What this task involves: Each line below needs to be returned exactly. Skip any picture.

Task inputs:
════

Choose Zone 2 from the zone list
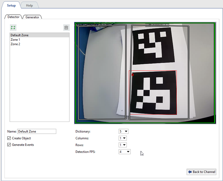This screenshot has width=223, height=181. (15, 44)
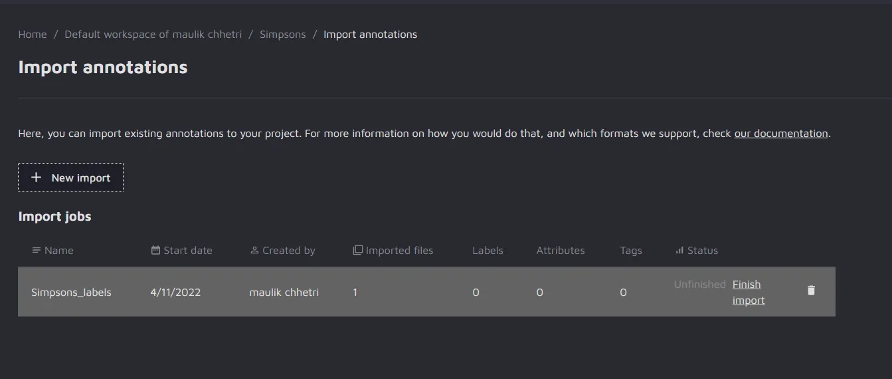Sort by the Tags column header
The image size is (892, 379).
(x=630, y=251)
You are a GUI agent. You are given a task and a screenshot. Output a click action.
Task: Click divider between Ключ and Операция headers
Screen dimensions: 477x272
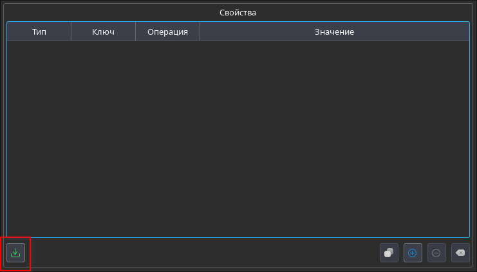point(136,32)
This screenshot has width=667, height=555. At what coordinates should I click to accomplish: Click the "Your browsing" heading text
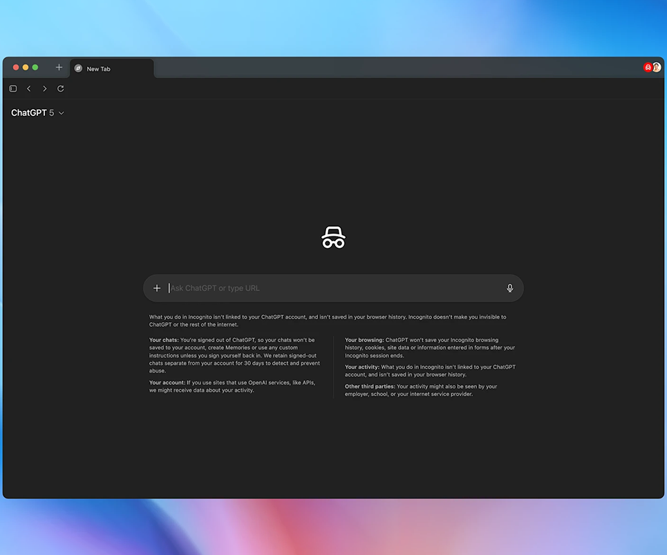click(364, 340)
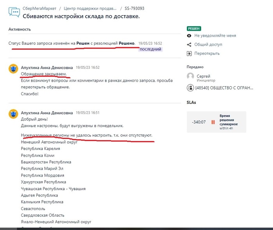The height and width of the screenshot is (230, 273).
Task: Click the initiator avatar next to Сергей
Action: click(x=190, y=77)
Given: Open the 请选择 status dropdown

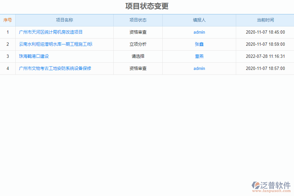Looking at the screenshot, I should click(138, 56).
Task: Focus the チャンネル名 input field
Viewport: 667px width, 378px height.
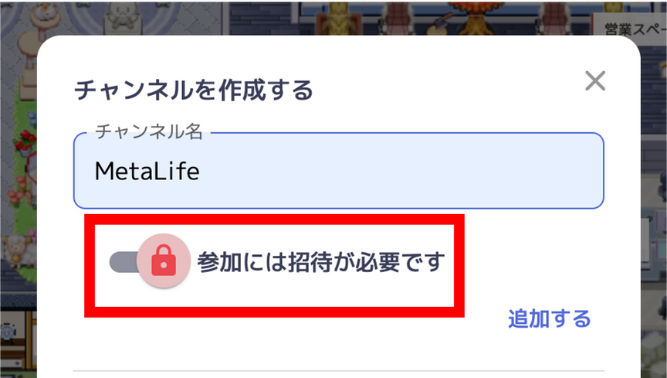Action: (x=339, y=171)
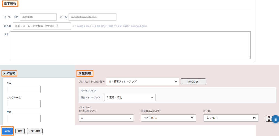Image resolution: width=279 pixels, height=136 pixels.
Task: Click the 属性情報 section heading
Action: tap(85, 73)
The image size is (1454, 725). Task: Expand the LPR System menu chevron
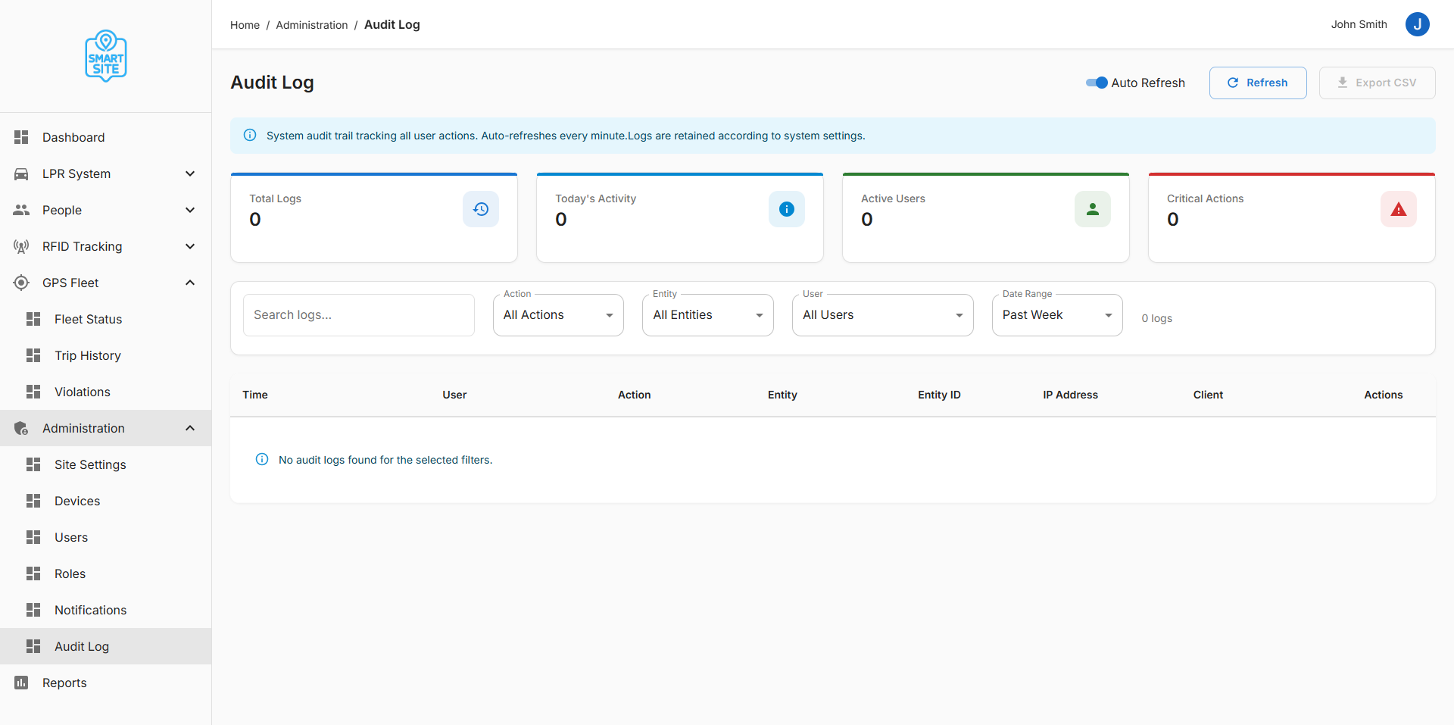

════

Expected answer:
Choose Zone 2 from the zone list
This screenshot has width=223, height=181. (15, 44)
Sort by the Tags column header
The image size is (892, 379).
(x=630, y=251)
You are a GUI agent. You are given a task and a screenshot. Output a click action.
Task: Click divider between Ключ and Операция headers
Screen dimensions: 477x272
point(136,32)
This screenshot has width=667, height=555. At what coordinates should I click to accomplish: Click the "Your browsing" heading text
click(364, 340)
The height and width of the screenshot is (230, 273).
Task: Click the initiator avatar next to Сергей
Action: click(x=190, y=77)
Given: Open the 请选择 status dropdown

Looking at the screenshot, I should click(138, 56).
Task: Focus the チャンネル名 input field
Viewport: 667px width, 378px height.
Action: (x=339, y=171)
Image resolution: width=279 pixels, height=136 pixels.
Task: Click the 属性情報 section heading
Action: tap(85, 73)
The image size is (1454, 725). Task: Expand the LPR System menu chevron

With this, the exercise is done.